[Part of a data file]
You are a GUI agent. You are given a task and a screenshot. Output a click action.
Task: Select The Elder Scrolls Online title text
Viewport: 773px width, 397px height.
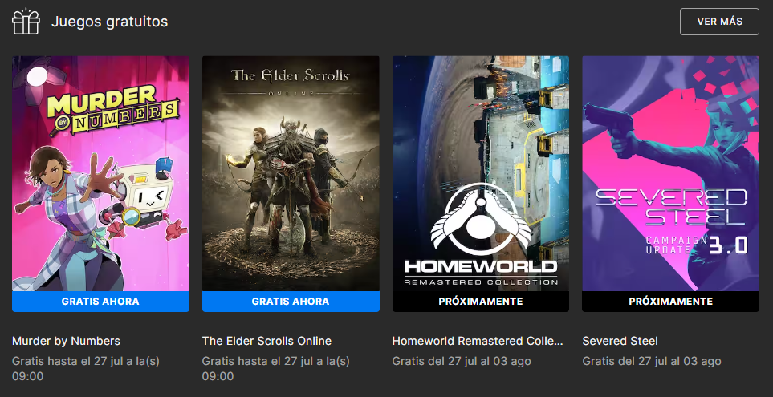pos(266,341)
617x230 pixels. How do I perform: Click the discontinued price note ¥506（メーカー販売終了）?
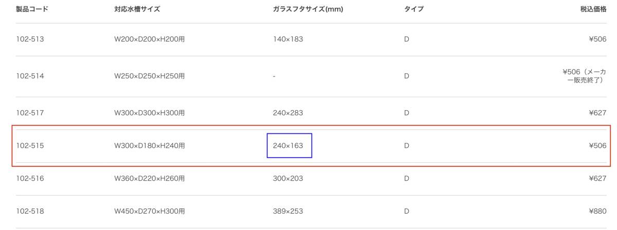584,76
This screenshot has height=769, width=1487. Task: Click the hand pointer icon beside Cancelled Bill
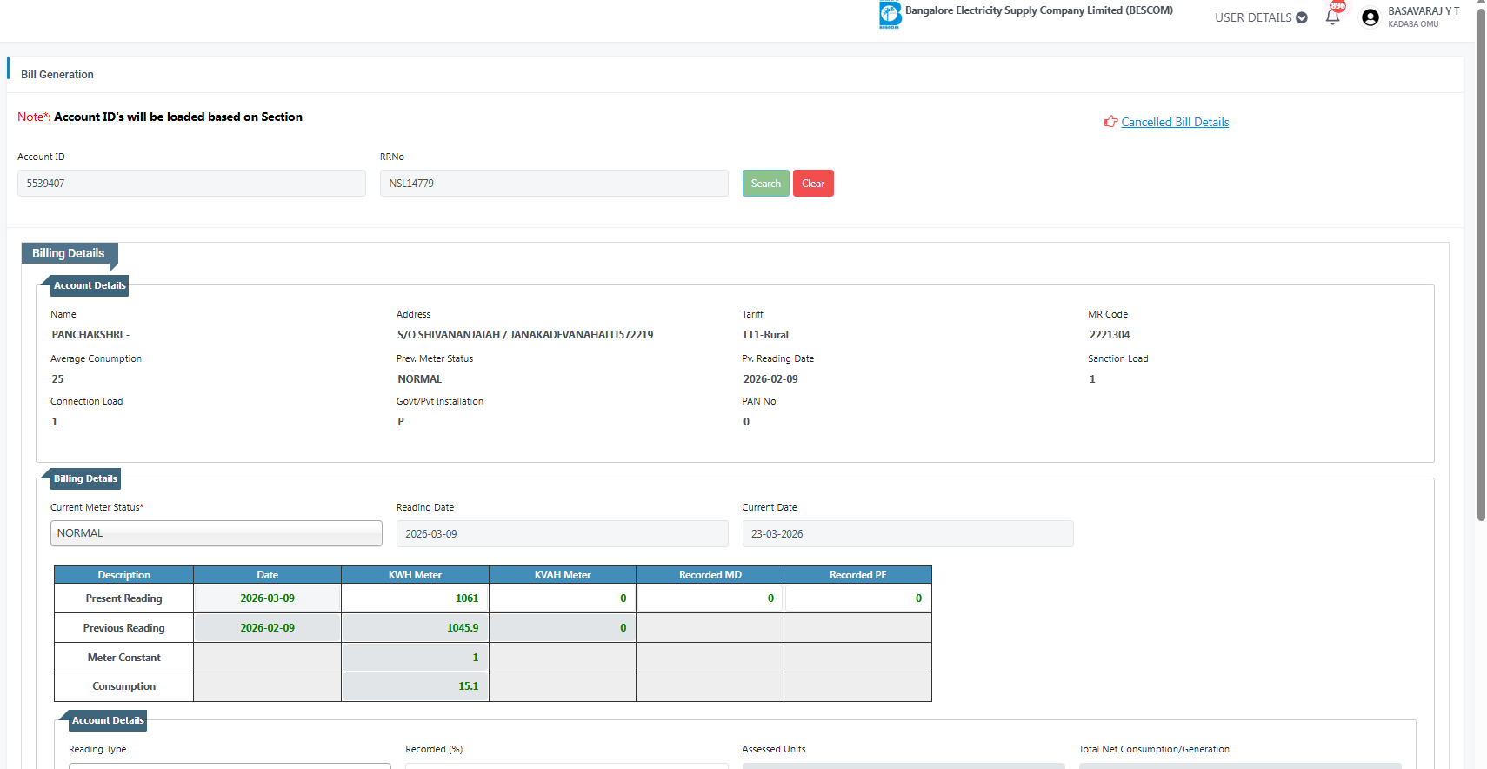(1110, 122)
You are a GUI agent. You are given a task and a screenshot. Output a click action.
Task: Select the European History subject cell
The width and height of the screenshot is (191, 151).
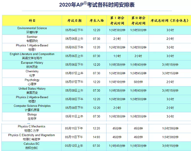(32, 65)
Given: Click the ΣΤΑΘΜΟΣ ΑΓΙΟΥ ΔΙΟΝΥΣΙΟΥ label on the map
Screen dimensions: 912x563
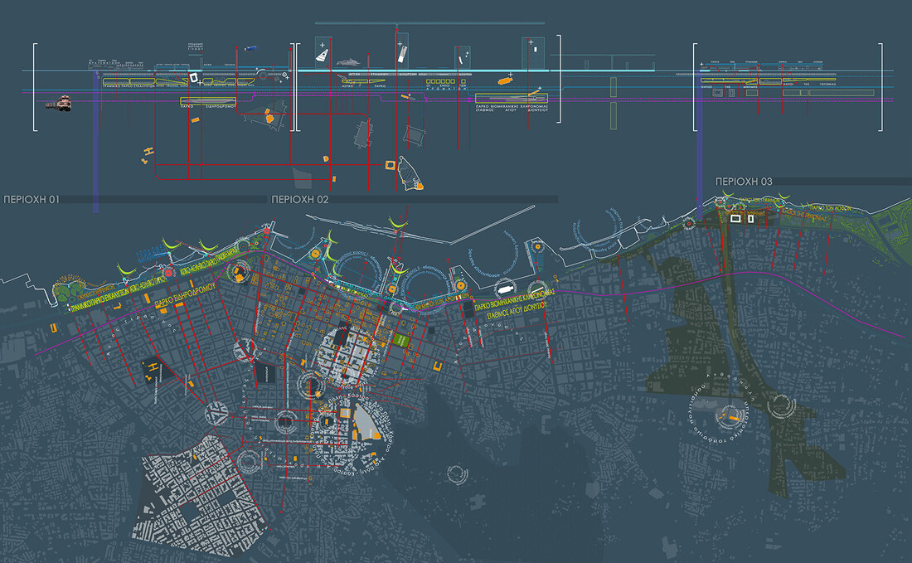Looking at the screenshot, I should (513, 315).
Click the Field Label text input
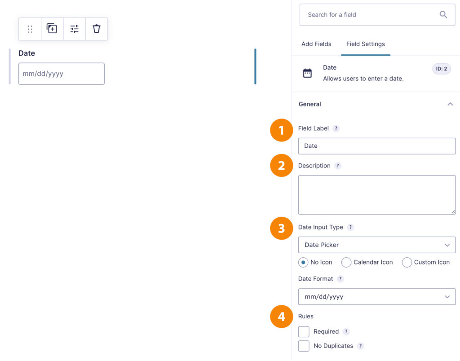 [377, 146]
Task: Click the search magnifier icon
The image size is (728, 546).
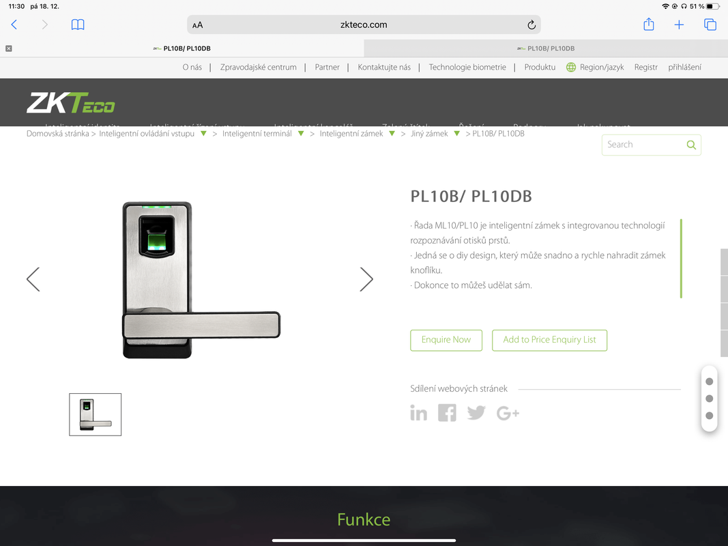Action: pyautogui.click(x=691, y=145)
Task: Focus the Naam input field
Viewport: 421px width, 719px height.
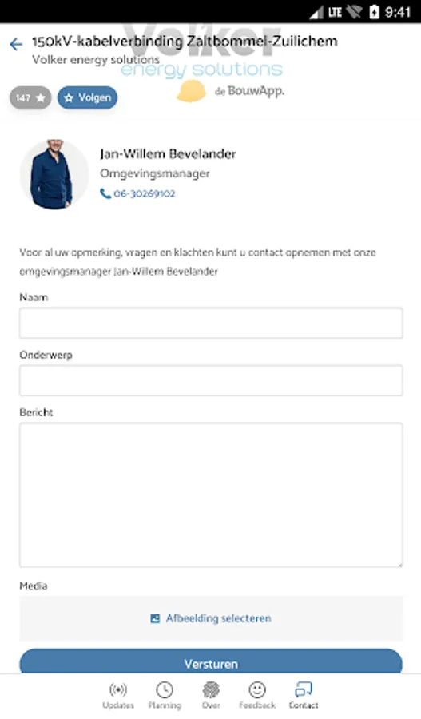Action: pos(211,323)
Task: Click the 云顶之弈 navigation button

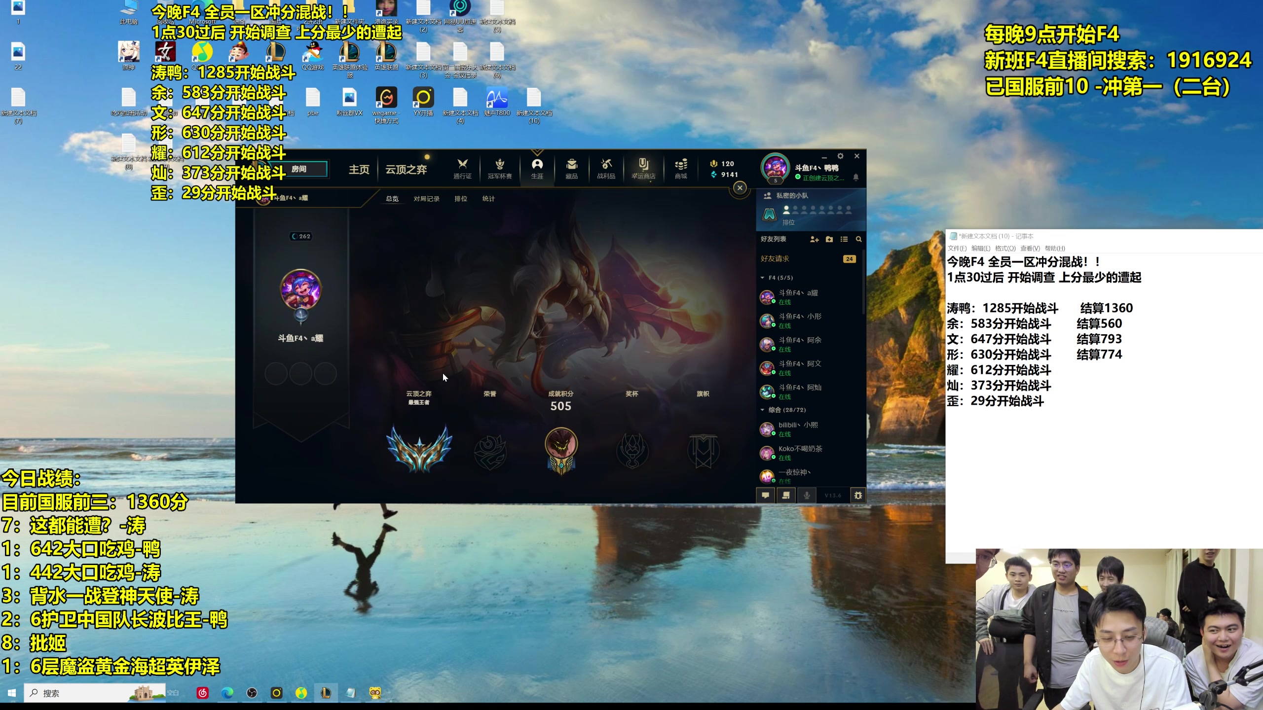Action: point(406,170)
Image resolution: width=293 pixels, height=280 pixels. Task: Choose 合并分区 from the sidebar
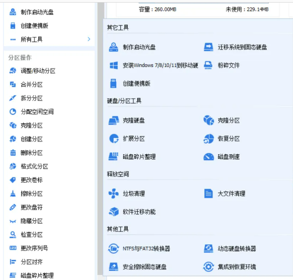click(32, 85)
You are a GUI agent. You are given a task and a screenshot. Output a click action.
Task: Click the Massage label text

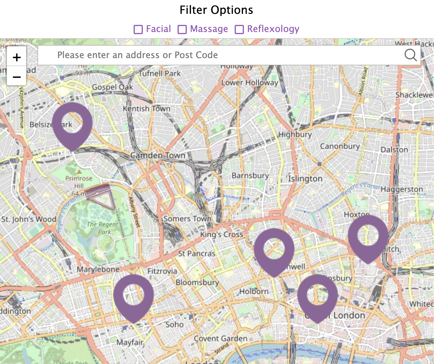209,29
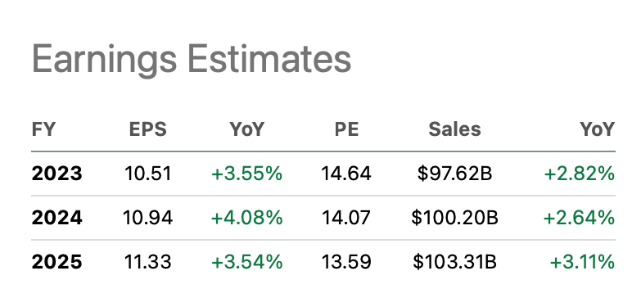Viewport: 632px width, 298px height.
Task: Click the 10.51 EPS value
Action: 148,174
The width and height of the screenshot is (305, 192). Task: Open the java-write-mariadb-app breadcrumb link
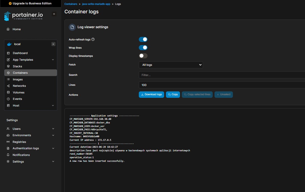tap(96, 4)
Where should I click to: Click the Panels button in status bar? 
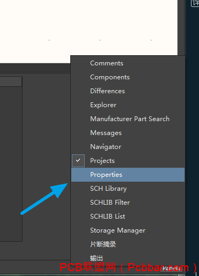[x=171, y=268]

**EXERCISE PROMPT:**
Revise the part of the data that opens with the line containing "Click the Field Label text input" and closes with the line containing "Action: 148,174", replacing "GUI agent" with "screen agent" and changing nothing else. Leave the pictures out of your answer.

**EXERCISE RESULT:**
Click the Field Label text input
 [377, 146]
Task: Click the search magnifier icon
The image size is (728, 546).
Action: pyautogui.click(x=691, y=145)
Task: Focus the Naam input field
Viewport: 421px width, 719px height.
Action: pos(211,323)
Task: Click the 云顶之弈 navigation button

Action: point(406,170)
Image resolution: width=293 pixels, height=280 pixels. Task: Choose 合并分区 from the sidebar
click(32, 85)
You are a screen agent. You are given a task and a screenshot. Output a click action.
Task: Click the Massage label text

209,29
Viewport: 632px width, 298px height.
Task: Click the 10.51 EPS value
Action: 148,174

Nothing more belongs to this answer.